Beyond Static Chunking: Multimodal and Adaptive Segmentation for Improved Information Retrieval

data segmentation

Introduction

Retrieval-Augmented Generation systems [Li et al., 2025], called RAG, rely heavily on how documents are segmented before indexing. This preprocessing step, known as chunking, directly affects retrieval quality and, consequently, the performance of downstream question-answering systems.

In practice, chunking strategies [Jain et al., 2025] hardly take into account the document structure; instead, documents are usually split into fixed-size segments without considering their semantic content or modality. Some more advanced strategies, for example recursive chunking, propose adapting this window size so that it avoids cutting text mid-sentence. While these one-size-fits-all approaches are easy to implement, they are not well suited for heterogeneous, real-world corpora that include text, tables, and images. This is especially true for domain-specific, production-ready solutions.

This article presents the design and evaluation of a dynamic chunking strategy tailored for a multimodal RAG pipeline. The objective is twofold:

  1. Develop a generic, adaptive chunker that can handle diverse document types.
  2. Quantitatively evaluate its impact on retrieval performance in realistic settings.

The Practical Challenges of Multimodal Data

The documents used in this work originate from several domain-specific datasets, including assistance materials for the use of management software, documentation related to the CMMS Carl Software (CMMS Software | CARL Berger-Levrault), and the Légibase Platform(Légibase Collectivités, votre portail d’informations juridiques), all of which are derived from real Berger-Levrault products. These documents span multiple formats, including plain text, HTML pages, and PDF/DOCX files.

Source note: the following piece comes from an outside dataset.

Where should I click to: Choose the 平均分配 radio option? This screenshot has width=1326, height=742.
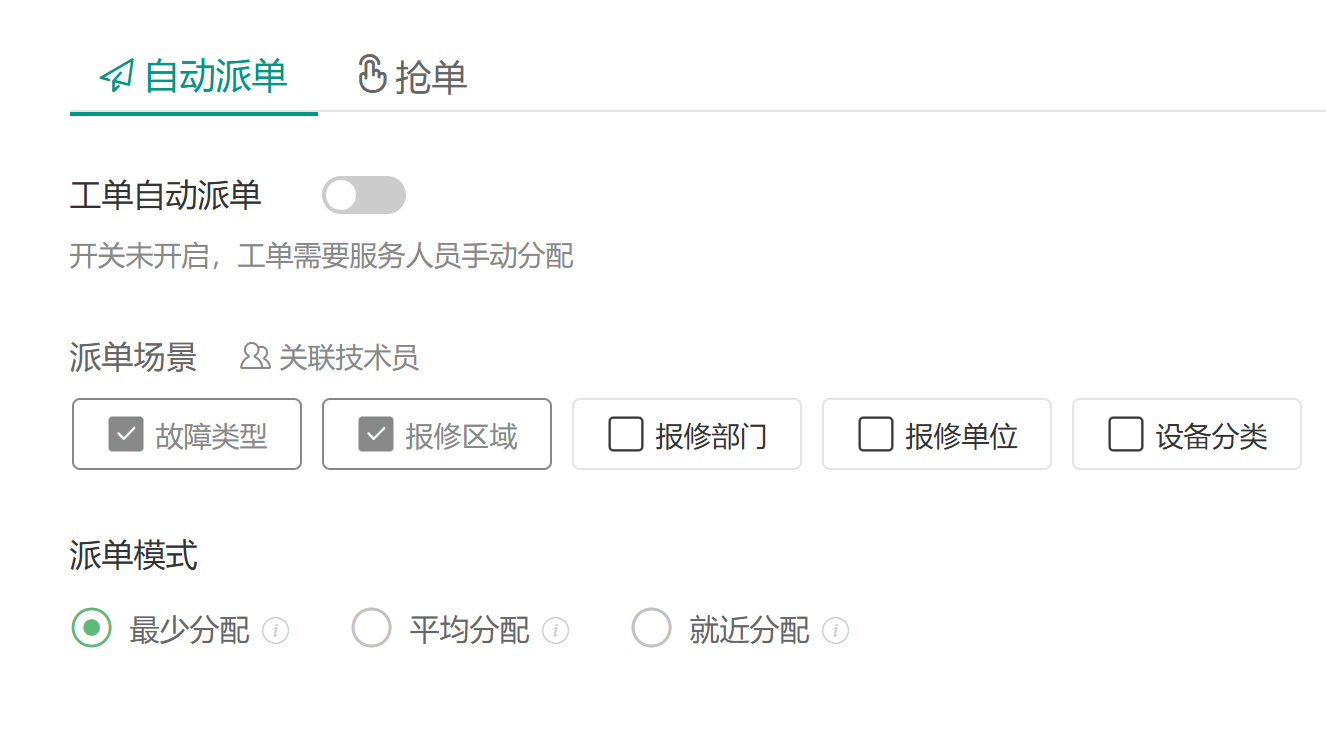tap(372, 628)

These documents can be broadly categorized into three types based on the modality of the data they contain:

  • Text-only documents, with no embedded structure beyond paragraphs.
  • Web pages, often containing complex tables and structured layouts.
  • Rich documents (PDF/DOCX), which may include images, diagrams, and mixed content.

To ensure a robust evaluation, a balanced dataset of approximately 850 documents, evenly distributed across document sources and modality, was constructed. This dataset reflects both the diversity of formats and the variability of real-world use cases.

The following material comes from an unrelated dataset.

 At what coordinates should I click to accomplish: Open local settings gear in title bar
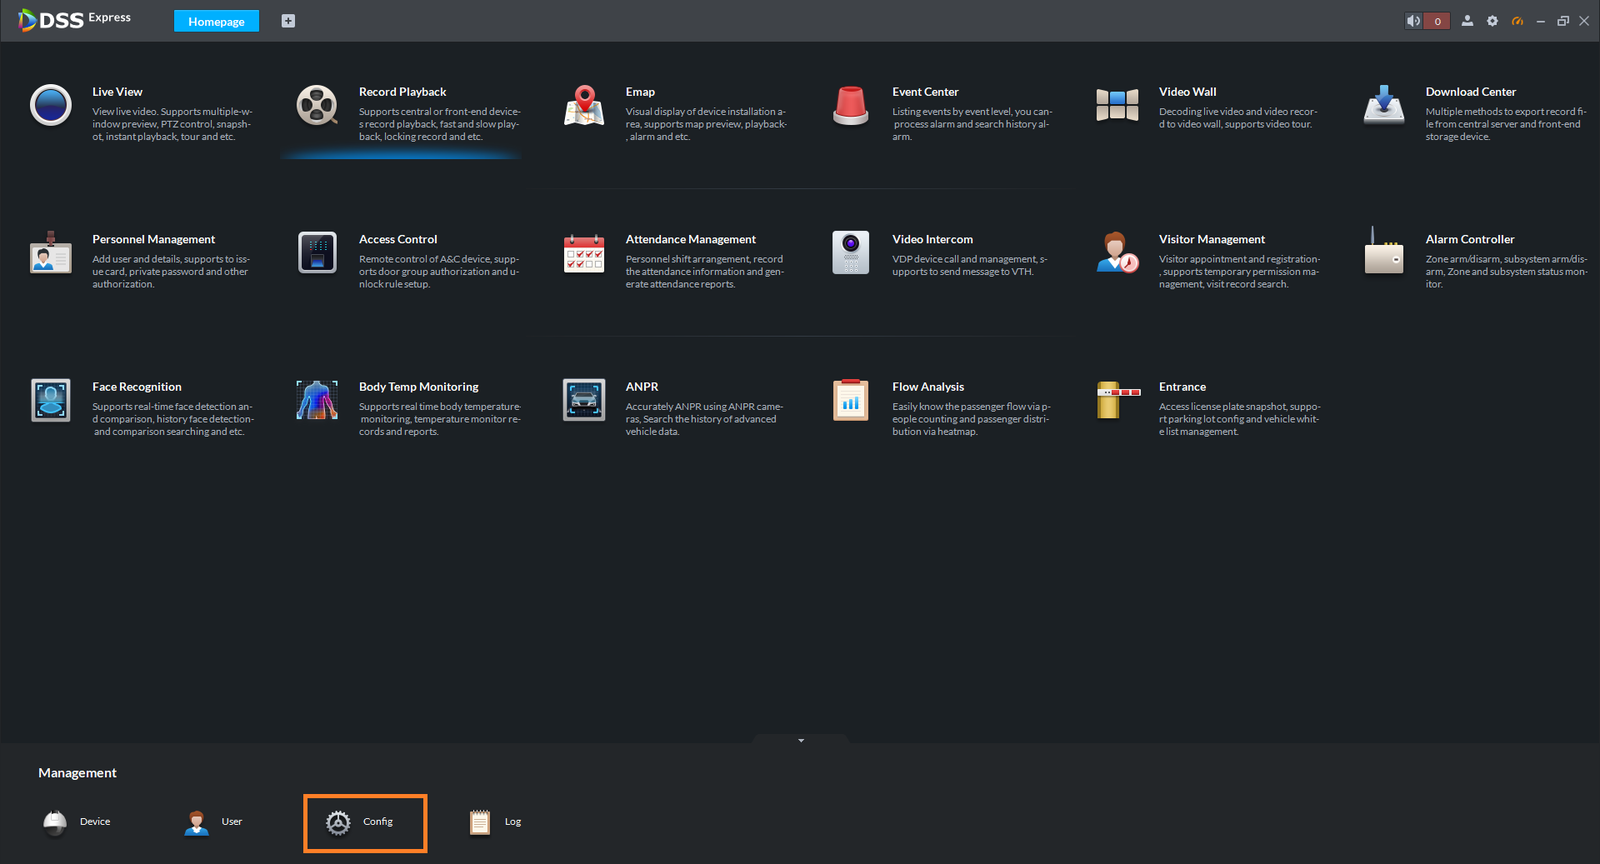1492,21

A Dynamic and Generic Chunking Strategy

Rethinking the Need for Chunking

Previous experiments suggested a counterintuitive result: in some cases, the best chunking strategy is not to chunk at all. Splitting already short documents can introduce unnecessary fragmentation and degrade coherence. This is true as long as the total token size is lower than the maximum token window of the embedding model used [Opitz et al., 2025].

Based on this observation, the proposed method first distinguishes between:

  • Short documents, which are kept intact (up to 8,000 tokens).
  • Long documents, which require segmentation.

Structure-Aware Segmentation

For long documents, the chunker applies a set of rules designed to preserve semantic coherence:

Our approach is presented in Figure 1, where we can see how each modality is handled by a specific data pipeline.

Figure 1. Overview of our dynamic chunking approach

Experimental Evaluation

Objectives and Setup

The evaluation aims to measure the impact of dynamic chunking on an information retrieval system within a controlled environment.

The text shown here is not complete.